What does the above few lines do?
Version:
> Ruby: 1.9.2-p180
> Ruby on Rails: 2.3.5
/usr/bin/env is just a portable way to find the program specified in the first parameter in your environment. This is Ruby Interpreter. If the Ruby interpreter is in your PATH, env will find it and use the rest of the file as input to run it.
You may not have a program named ruby19 in your PATH, so you You will receive an error message. You have a program called ruby, so that works.
I couldn’t run it before./script/console because of my script console The file contains #! /usr/bin/env ruby19, so it used to throw an error. After clicking and trying out, I used #! /usr/bin/env rubyReplace#! /usr/bin/env ruby19 to fix this error.
What does the above few lines do?
Version:
> Ruby: 1.9.2-p180
> Ruby on Rails: 2.3.5
#! (hash bang) in the first line of the text file tells the program loader in most *nix systems to call the next specified program (/usr/bin/env in this case), and provide any params (in this In this case, ruby).
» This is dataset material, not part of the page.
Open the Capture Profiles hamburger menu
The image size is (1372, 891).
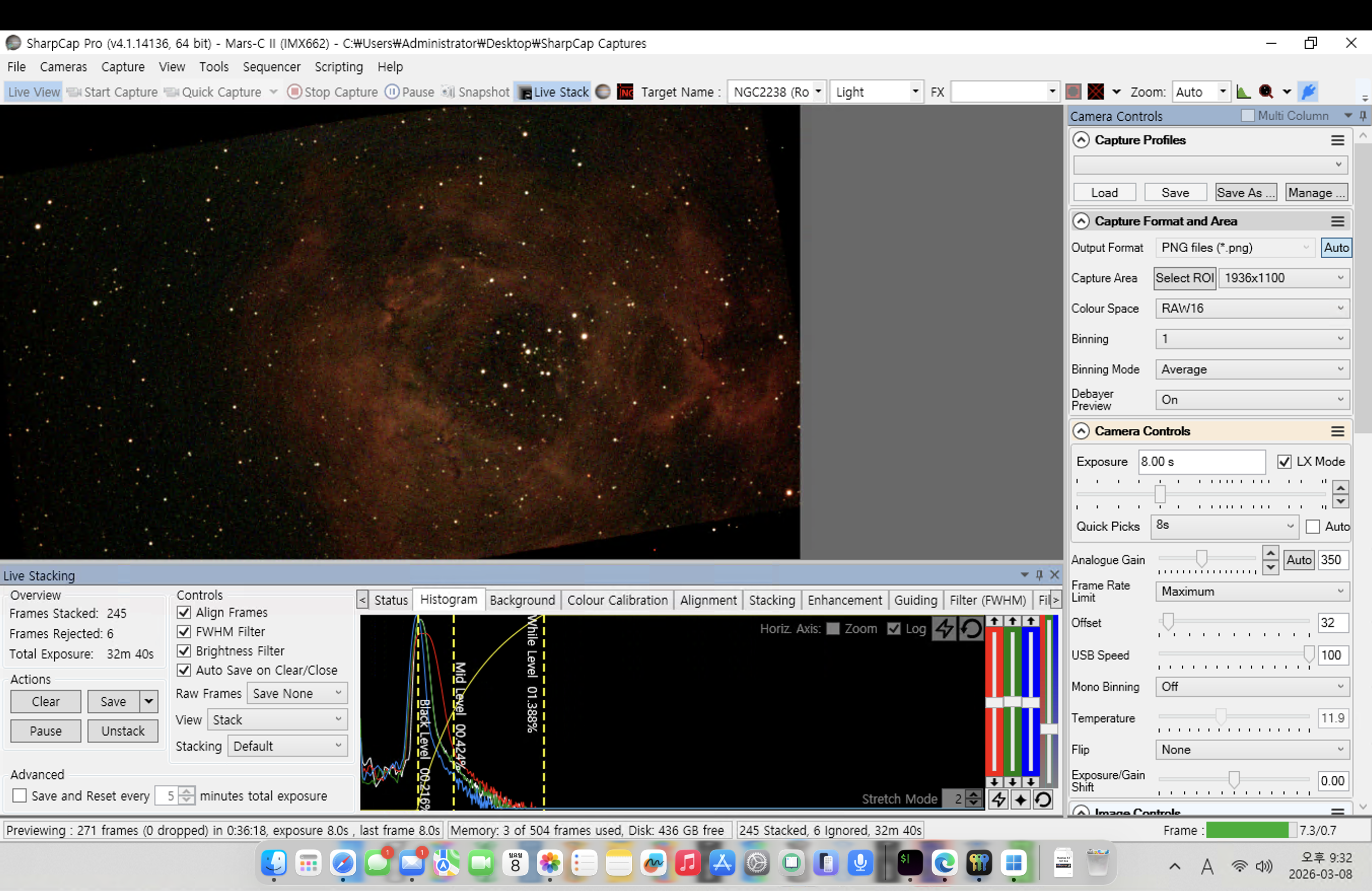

/usr/bin/env is just a portable way to find the program specified in the first parameter in your environment. This is Ruby Interpreter. If the Ruby interpreter is in your PATH, env will find it and use the rest of the file as input to run it.
You may not have a program named ruby19 in your PATH, so you You will receive an error message. You have a program called ruby, so that works.